引越しをキャンセルすると料金は発生する?

結論から申し上げますと、引越しをキャンセルする場合は解約手数料を請求される可能性があります。ただ引越し当日から余裕を持って業者と連絡を取れば、解約手数料を取られる心配はありません。そこでまずは、キャンセル料金に関する規定を確認していきましょう。

引越しのキャンセル料金には規定がある!

日本で引越し事業を行うためには、国土交通省に事業届けを提出する必要があり、「標準引越運送約款」において、引越しのキャンセル料金(解約料)が定義されています。以下、標準引越運送約款からの引用です。

第8章第21条(解約手数料又は延期手数料等)

当店が、解約手数料又は延期手数料を請求する場合は、その解約又は受取日の延期の原因が荷送人の責任によるものであって、解約又は受取日の延期の指図が見積書に記載した受取日の前々日、前日又は当日に行われたときに限ります。ただし、第三条第七項の規定による確認を行わなかった場合には、解約手数料又は延期手数料を請求しません。

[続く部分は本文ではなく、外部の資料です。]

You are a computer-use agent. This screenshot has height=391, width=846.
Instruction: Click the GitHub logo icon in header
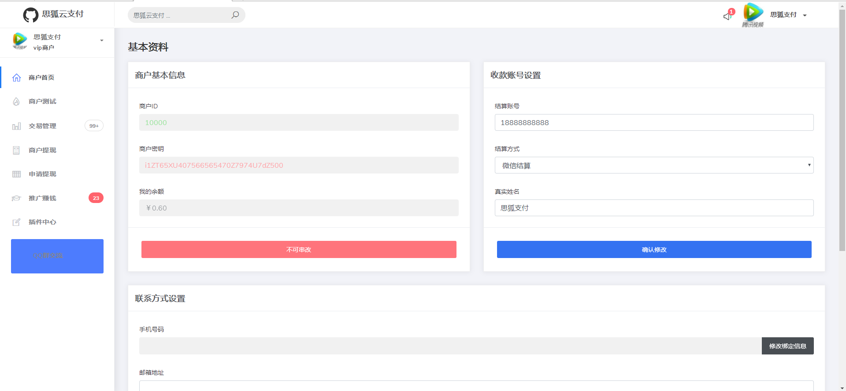30,15
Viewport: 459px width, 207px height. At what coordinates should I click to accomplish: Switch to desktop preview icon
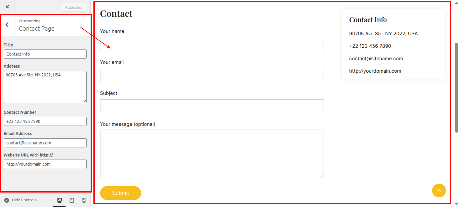coord(59,200)
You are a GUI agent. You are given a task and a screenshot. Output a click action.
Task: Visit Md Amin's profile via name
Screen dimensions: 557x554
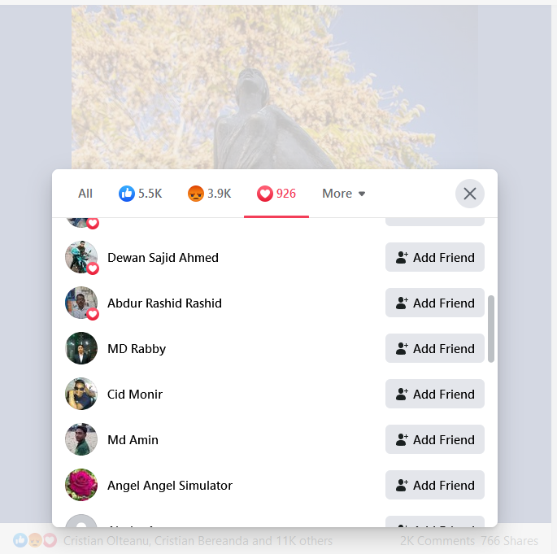click(133, 439)
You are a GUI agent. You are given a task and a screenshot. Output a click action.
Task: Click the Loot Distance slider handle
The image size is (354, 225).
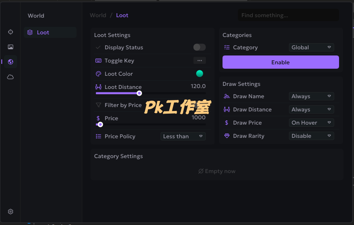139,93
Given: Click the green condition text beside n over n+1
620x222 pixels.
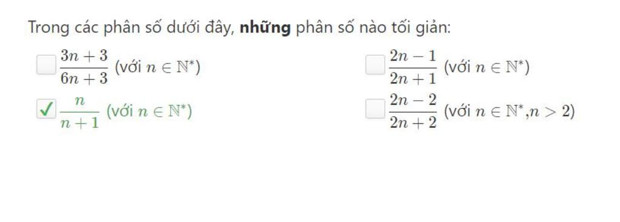Looking at the screenshot, I should 149,112.
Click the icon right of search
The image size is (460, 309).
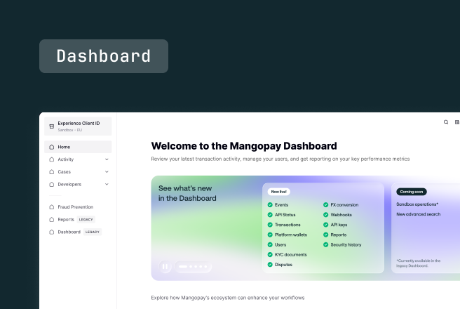click(457, 122)
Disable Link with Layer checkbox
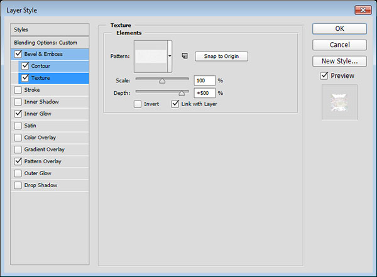The height and width of the screenshot is (277, 377). (175, 104)
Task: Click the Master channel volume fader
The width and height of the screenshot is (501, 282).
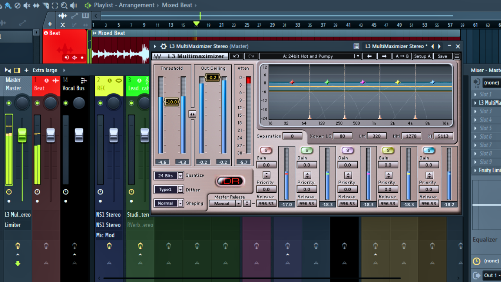Action: (22, 135)
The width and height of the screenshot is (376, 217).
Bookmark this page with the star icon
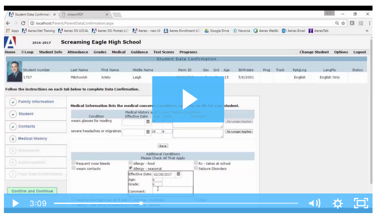pos(343,23)
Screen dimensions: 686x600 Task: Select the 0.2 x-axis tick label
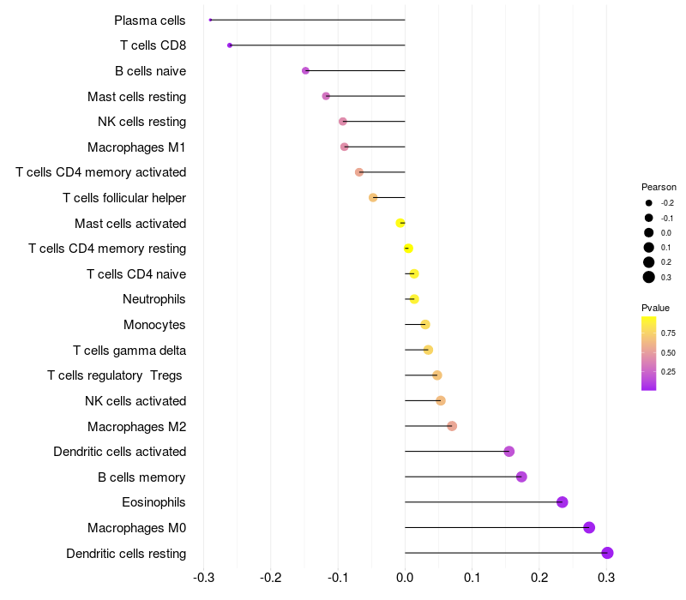539,578
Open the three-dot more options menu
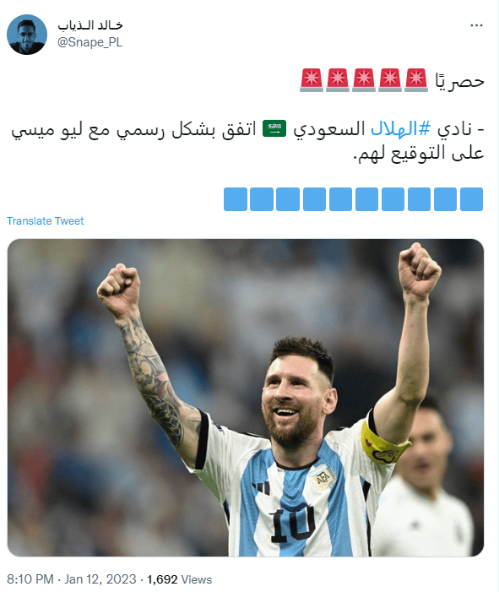Image resolution: width=499 pixels, height=592 pixels. pos(476,25)
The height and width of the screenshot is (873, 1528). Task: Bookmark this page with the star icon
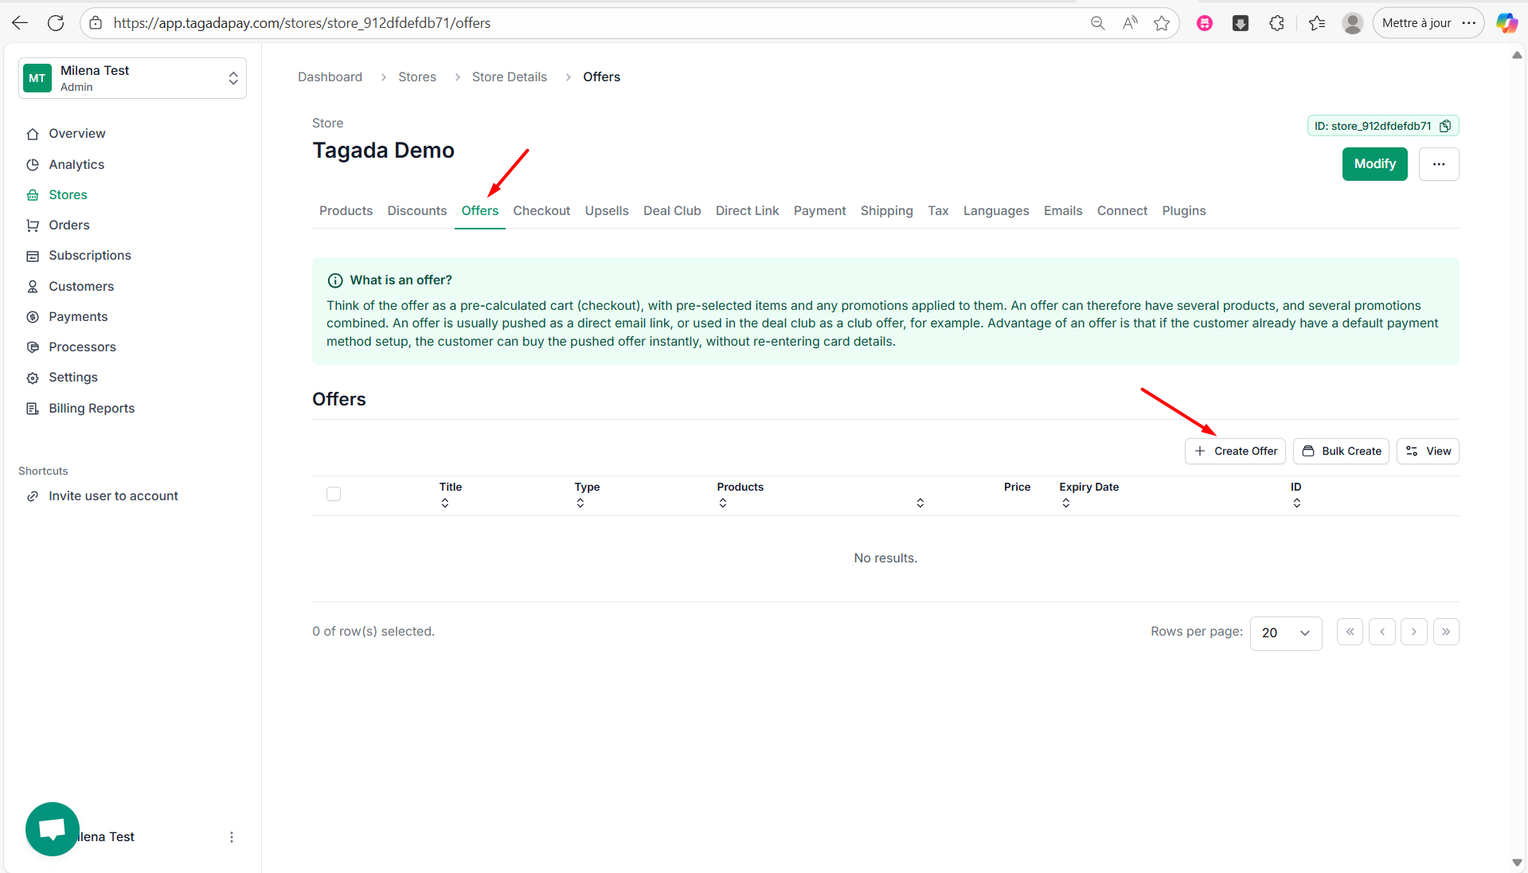(x=1162, y=23)
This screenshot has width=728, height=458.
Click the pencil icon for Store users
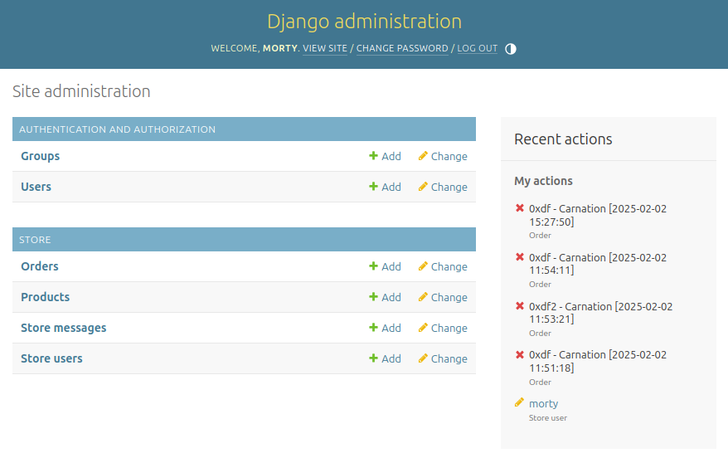coord(423,358)
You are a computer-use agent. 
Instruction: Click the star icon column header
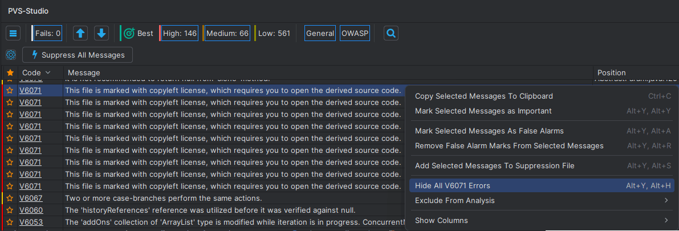point(10,72)

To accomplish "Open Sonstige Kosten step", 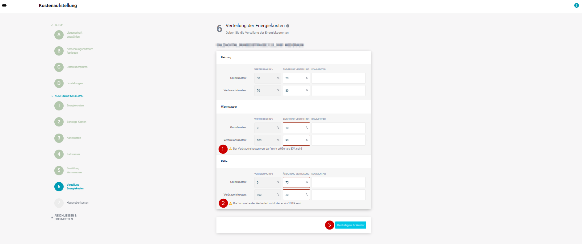I will [x=76, y=122].
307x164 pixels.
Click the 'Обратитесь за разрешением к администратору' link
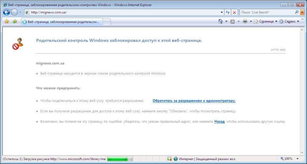pos(194,101)
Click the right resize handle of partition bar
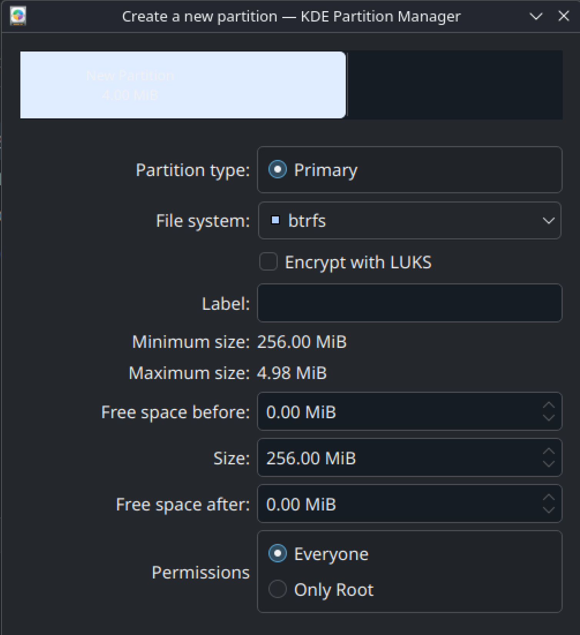Viewport: 580px width, 635px height. point(346,85)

2 前項の解約手数料又は延期手数料の額は、次の各号のとおりとします。
一 見積書に記載した受取日の前々日に解約又は受取日の延期の指図をしたとき 見積運賃等(料金にあっては、積込み、取卸し、搬出、搬入、荷造り及び開梱こんに要するものに限る。次号及び第三号において同じ。)の20%以内
二 見積書に記載した受取日の前日に解約又は受取日の延期の指図をしたとき 見積運賃等の30%以内
三 見積書に記載した受取日の当日に解約又は受取日の延期の指図をしたとき 見積運賃等の50%以内

出典:国土交通省「標準引越運送約款」

ちなみに上記の「第三条第七項の規定」とは、「引越しの3日前までに見積もり内容に相違ないかお客様へ確認すること」を指しています。引っ越しの数日前に業者から確認の連絡があるのはこのためですね。

引越しのキャンセル料金一覧!

下の表は、上記約款にあるキャンセル料金を表でまとめたものです。ご覧の通り、引越し当日の3日前までにキャンセルを申し込んだ場合、料金が発生することはありません

キャンセル料金が発生するのは引越し2日前からです。また引越しまでの日数が少なくなればなるほど、キャンセル料金が高額になることが確認できます。引越しをキャンセルする場合は、1日でも早く業者と連絡を取ることが大切と言えますね。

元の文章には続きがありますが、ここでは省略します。